Berevce (Беревце, Beroc) is a settlement in the Štrpce municipality in Kosovo. It is inhabited by ethnic Serbs, according to the 2024 census, it had 583 inhabitants.

==Geography==
It is situated in the northeastern part of the Šar Mountains, at the foot of a ridge of the Žar Mountain, on the left riverbank of the Lepenac. It is physiognomically like the southern part of Štrpce.

==History==
In Medieval Serbia, the župa (province) of Sirinić (first mentioned in a charter of the 13th century, the second time in 1331, in a charter of Emperor Stephen Dušan) existed, covering the whole of modern Štrpce municipality, having two cities, Gradište (in Brezovica) and Zidinac (in Gotovuša), near Berevce.

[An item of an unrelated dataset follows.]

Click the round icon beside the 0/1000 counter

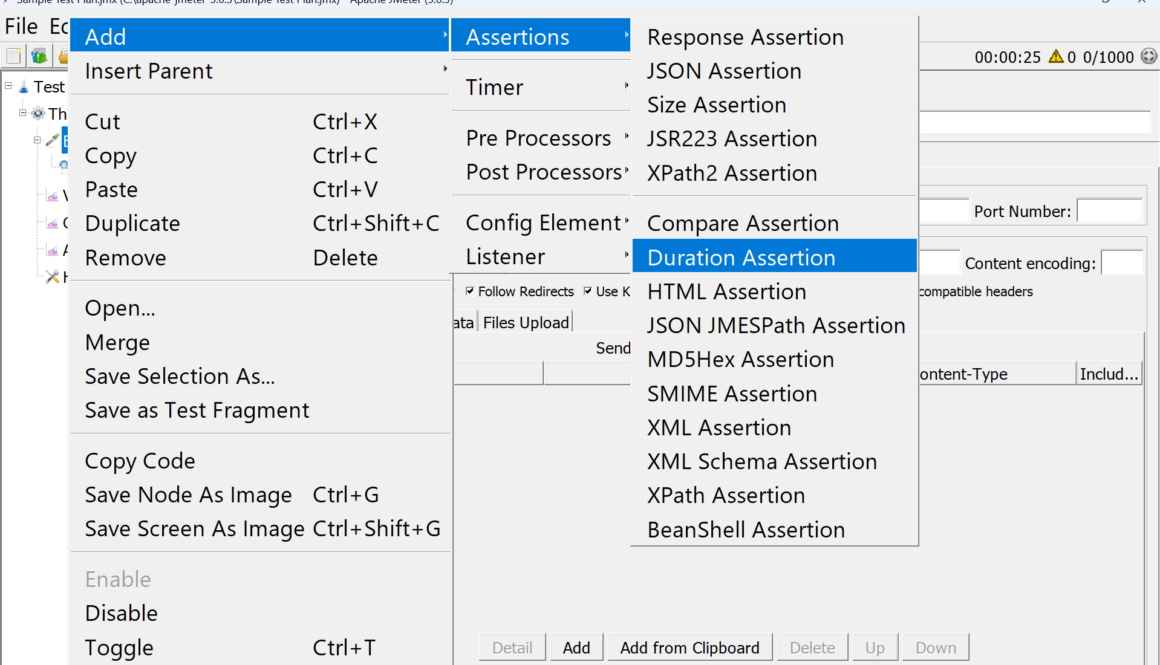pyautogui.click(x=1148, y=57)
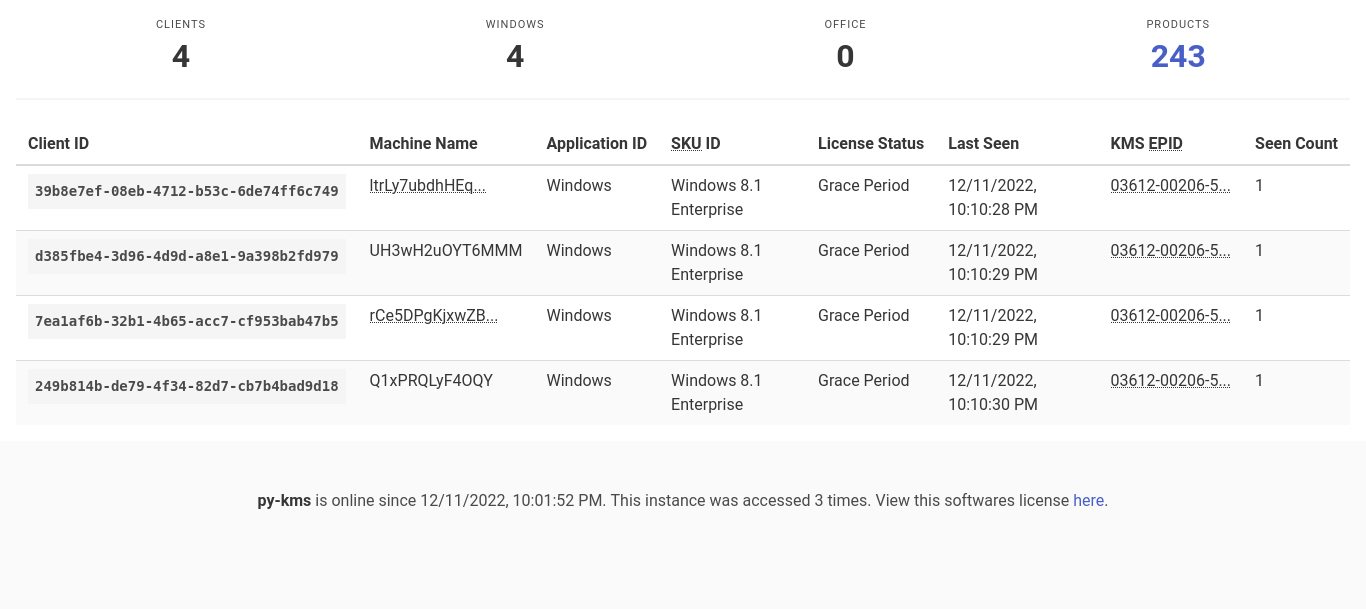Click the Grace Period status in row three
The image size is (1366, 609).
(863, 315)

Several remains of Byzantine forts exist in the region.

In 1894, the village had 62 houses, all ethnic Serb.

According to data from 1938, the village had the following kin families, with their number of houses, traditions (Krsna Slava, patron saint day), and history:
- Đurinac (13 houses, Slava of St. Nicholas).
- Mutavdžijin (1 house, St. Nicholas).
- Šarkočević (13 houses, St. Nicholas).
- Kovačević (11 houses, Vavedenje), settled from the vicinity of Kaçanik.
- Popović (6 houses), Krpačević (4 houses) and Boško (5 houses), all with the Slava of St. Demetrius. They hail from Montenegro, from where they settled in Mushtisht, in Metohija, then in Berevce at the end of the 18th century. They are kin to the Popović of Gornja Bitinja.

Demographic history
| Ethnic group | 1948 | 1953 | 1961 | 1971 | 1981 | 1991 |
|---|---|---|---|---|---|---|
| Serbs |  |  |  |  | 864 (98,63%) |  |
| Others |  |  |  |  | 12 (1,37%) |  |
| Total | 682 | 706 | 751 | 846 | 876 | 792 |

==Infrastructure==
The rural settlement has a cadastre of 1458 hectares, with primarily livestock farming (ratarsko-stočarstvo) and Pomology.